• _PASSAGE PROVIDED_
— Start —
- Genre: Crime drama
- Created by: James DeMonaco
- Directed by: Steve Shill
- Starring: Donnie Wahlberg; Michael Hyatt; John Leguizamo; Peter Appel; Dana Ashbrook; Adam Cantor; Geoffrey Cantor; Steve Cirbus; Jeremy Davidson; Christine Evangelista; Jennifer Ferrin; Leo Fitzpatrick; Frank Grillo; Michael Hogan; Wayne Kasserman; Michael McGlone; J. D. Williams;
- Composer: Justin Burnett
- Country of origin: United States
- Original language: English
- No. of seasons: 1
- No. of episodes: 8

Production
- Executive producers: Todd Lieberman; David Hoberman; James DeMonaco;
- Producers: Steve Shill; Randy Nelson; Todd Harthan;
- Production location: Pittsburgh
- Production companies: Lionsgate Television; Mandeville Films;

Original release
- Network: Spike TV
- Release: July 22 – August 26, 2007

= The Kill Point =

The Kill Point is an American television series that follows a group of U.S. Marines recently returned from serving in Iraq as they come together to pull off a major bank heist of a Three Rivers Bank branch in Pittsburgh. The series, produced by Mandeville Films and Lionsgate Television, was the first drama for the Spike TV network. The working title for the project was The Kill Pitt.

Most of the filming took place in Market Square in downtown Pittsburgh while most of the sound stage filming took place in a warehouse in Lawrenceville, a section of Pittsburgh.

A first-person shooter game based on the show was made available online from Kuma Reality Games.
— End —
• _RECORDED DATA_
— Start —
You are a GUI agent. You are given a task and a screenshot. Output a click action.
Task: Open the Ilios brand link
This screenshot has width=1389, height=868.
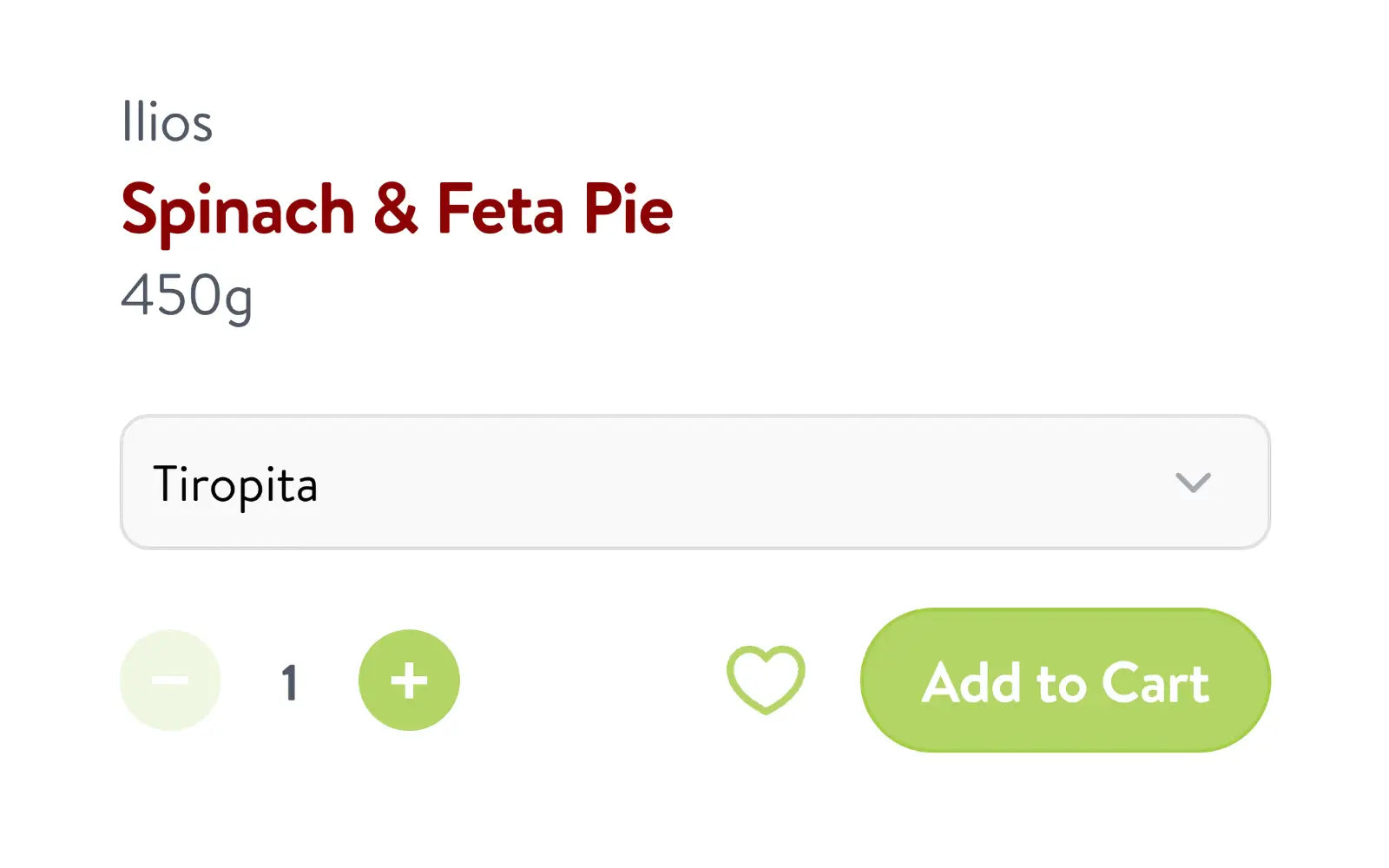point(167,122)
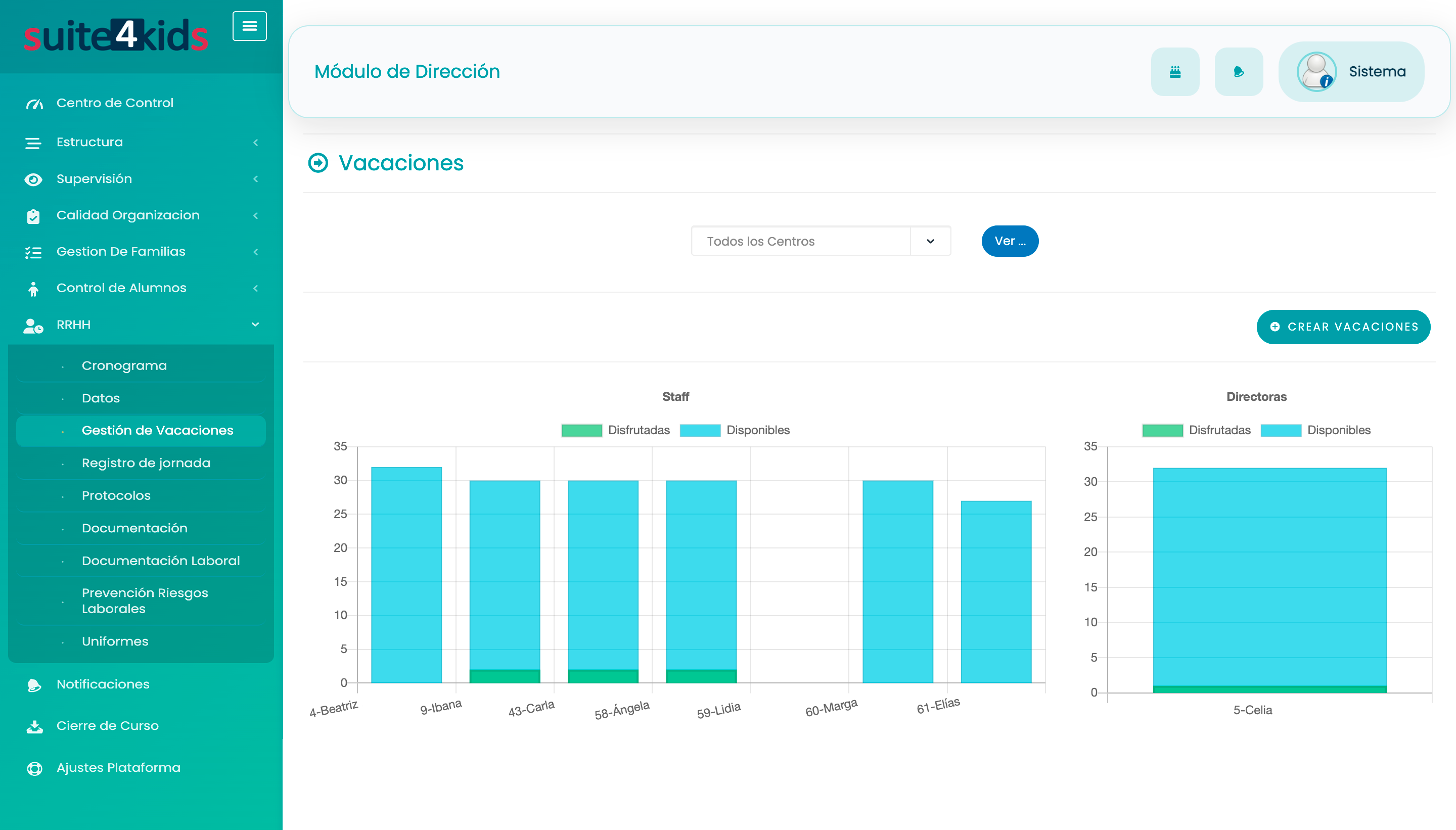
— End —
• _DIRECTION 1_
Write out the part of the passage on The Kill Point that begins at "The Kill Point is" and stops after "The Kill Pitt.".
• _DIRECTION 2_
Resume the article about The Kill Point television series, continuing on from its last sentence.

• _FINAL ANSWER 1_
The Kill Point is an American television series that follows a group of U.S. Marines recently returned from serving in Iraq as they come together to pull off a major bank heist of a Three Rivers Bank branch in Pittsburgh. The series, produced by Mandeville Films and Lionsgate Television, was the first drama for the Spike TV network. The working title for the project was The Kill Pitt.

• _FINAL ANSWER 2_
==Synopsis==
Jake "Mr. Wolf" Mendez, an ex-Sergeant in the Marine Corps and his men, all former members of the "10-13", a military platoon that participated in combat operations in Iraq and Afghanistan, enter a bank and rob it. Outside, on their way to the getaway car, they are shot at by vigilante, law enforcement, and private security personnel. Forced to retreat back into the bank when the getaway driver is wounded and their vehicle disabled, they take the bank customers hostage. Hostage negotiator Captain Horst Cali attempts to end the stand off while elements of the "10-13" outside the bank and the father of one of the hostages work to help Mr. Wolf and his team escape.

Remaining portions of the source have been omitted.